*** DATA PROVIDED Section Begins ***

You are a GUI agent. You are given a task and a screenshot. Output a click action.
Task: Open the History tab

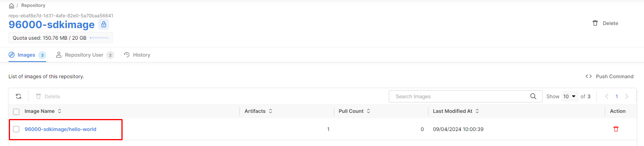[x=137, y=55]
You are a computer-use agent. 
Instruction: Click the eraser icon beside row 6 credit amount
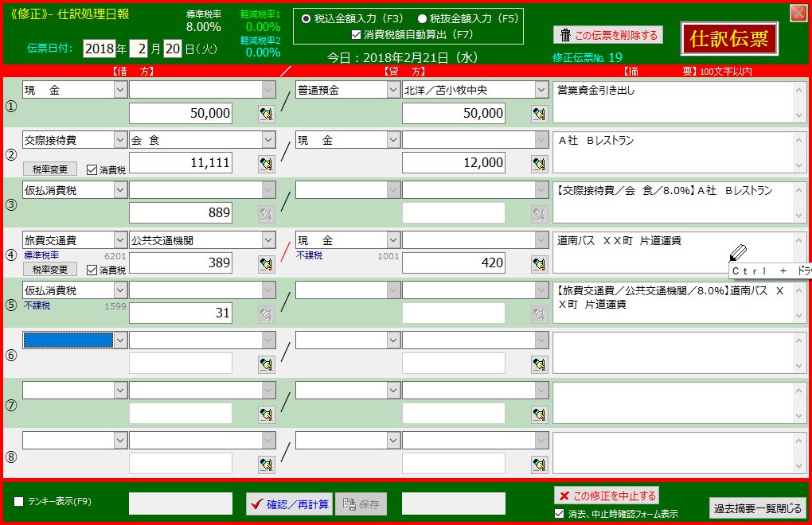click(x=539, y=364)
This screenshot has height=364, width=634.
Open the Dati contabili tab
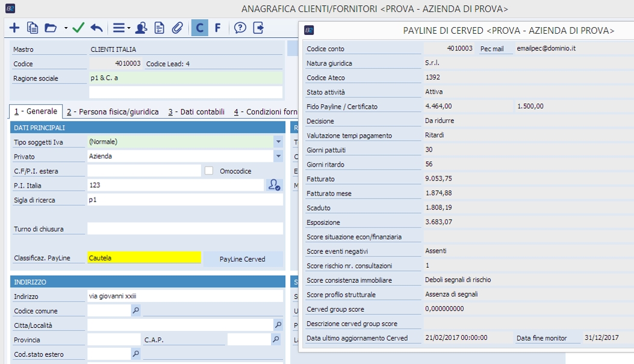pos(196,112)
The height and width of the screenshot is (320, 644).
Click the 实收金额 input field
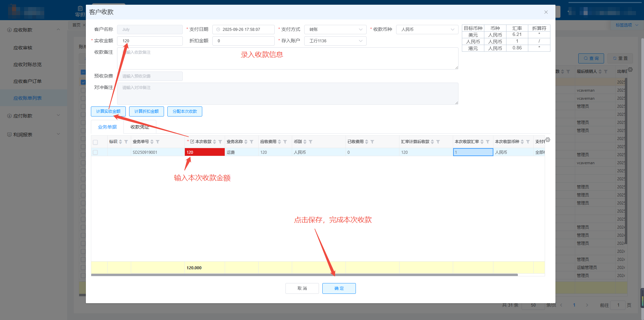(150, 41)
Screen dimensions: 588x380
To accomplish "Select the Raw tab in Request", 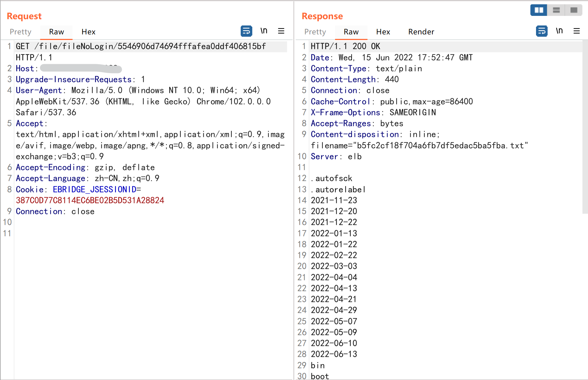I will coord(56,32).
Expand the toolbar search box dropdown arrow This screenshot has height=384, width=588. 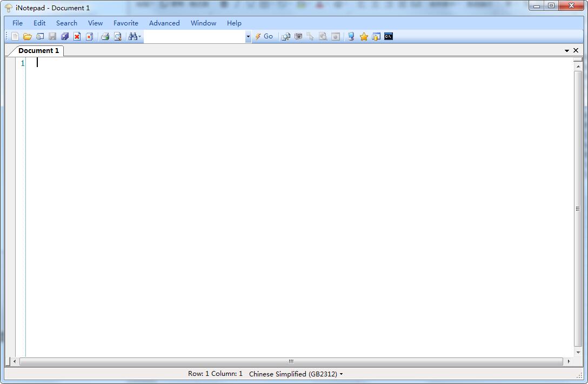(248, 37)
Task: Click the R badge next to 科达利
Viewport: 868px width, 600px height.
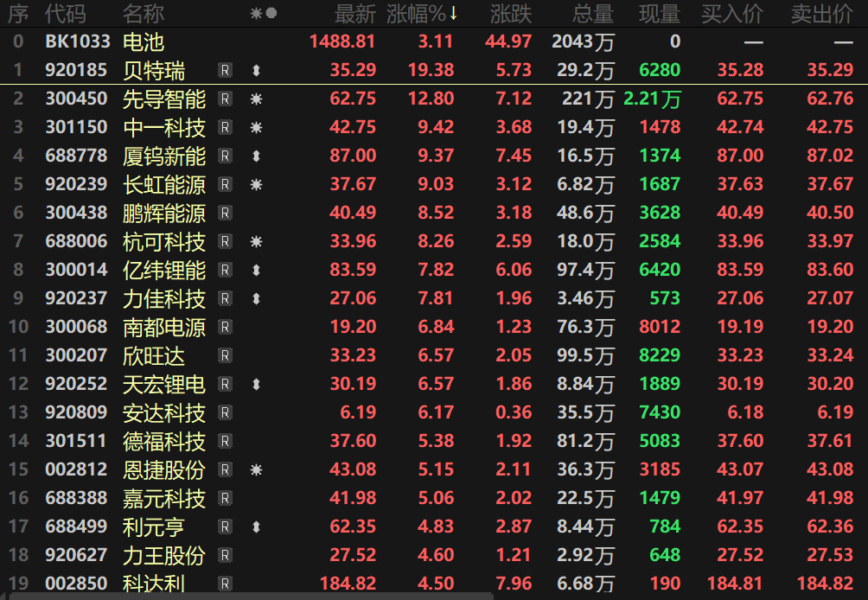Action: coord(226,584)
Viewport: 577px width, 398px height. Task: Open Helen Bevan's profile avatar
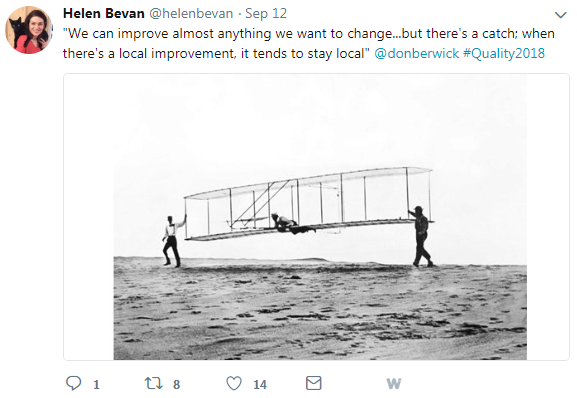pyautogui.click(x=29, y=30)
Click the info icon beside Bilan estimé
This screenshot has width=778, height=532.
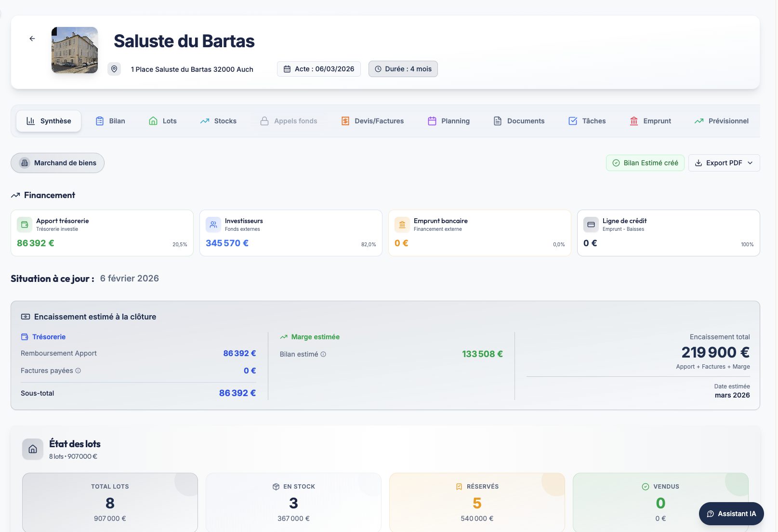click(x=323, y=354)
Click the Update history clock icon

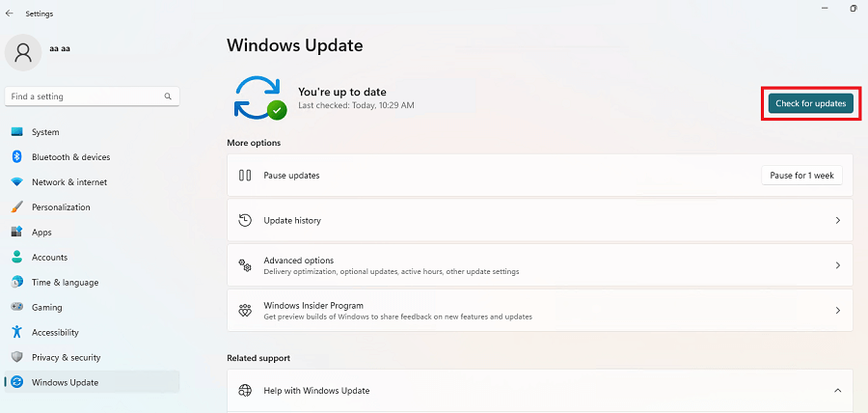click(x=245, y=221)
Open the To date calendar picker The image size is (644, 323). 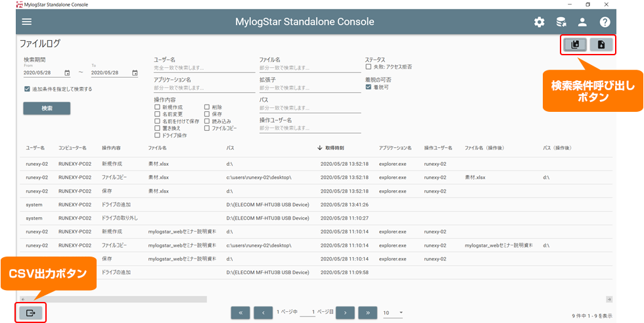point(135,73)
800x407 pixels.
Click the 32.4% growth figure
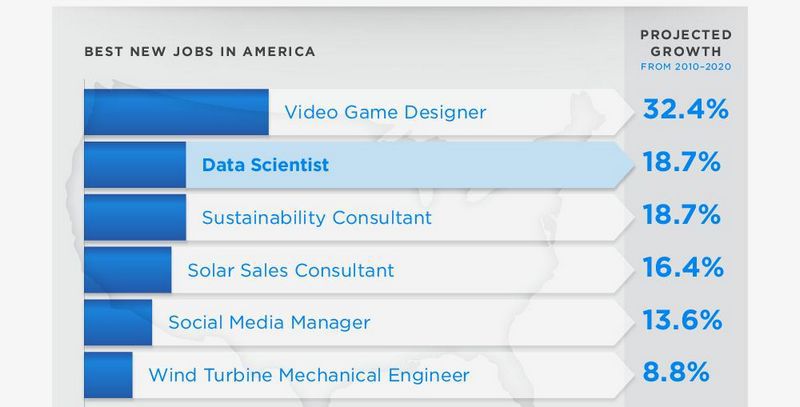coord(684,110)
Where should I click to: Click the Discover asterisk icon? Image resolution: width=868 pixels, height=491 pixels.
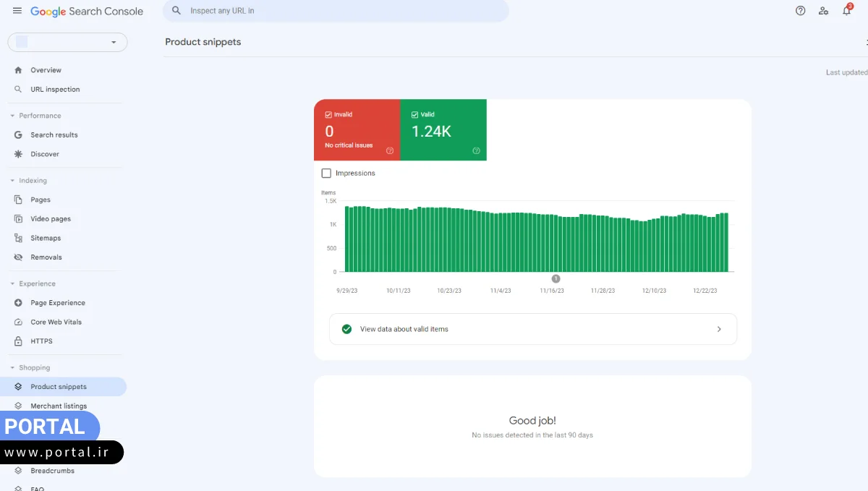point(18,154)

*** DATA PROVIDED Section Ends ***

--- YOUR GOAL ---
Read the material above and copy out each line holding "agent".

--- EXERCISE RESPONSE ---
You are a GUI agent. You are given a task and a screenshot. Output a click action.
You are a computer-use agent. 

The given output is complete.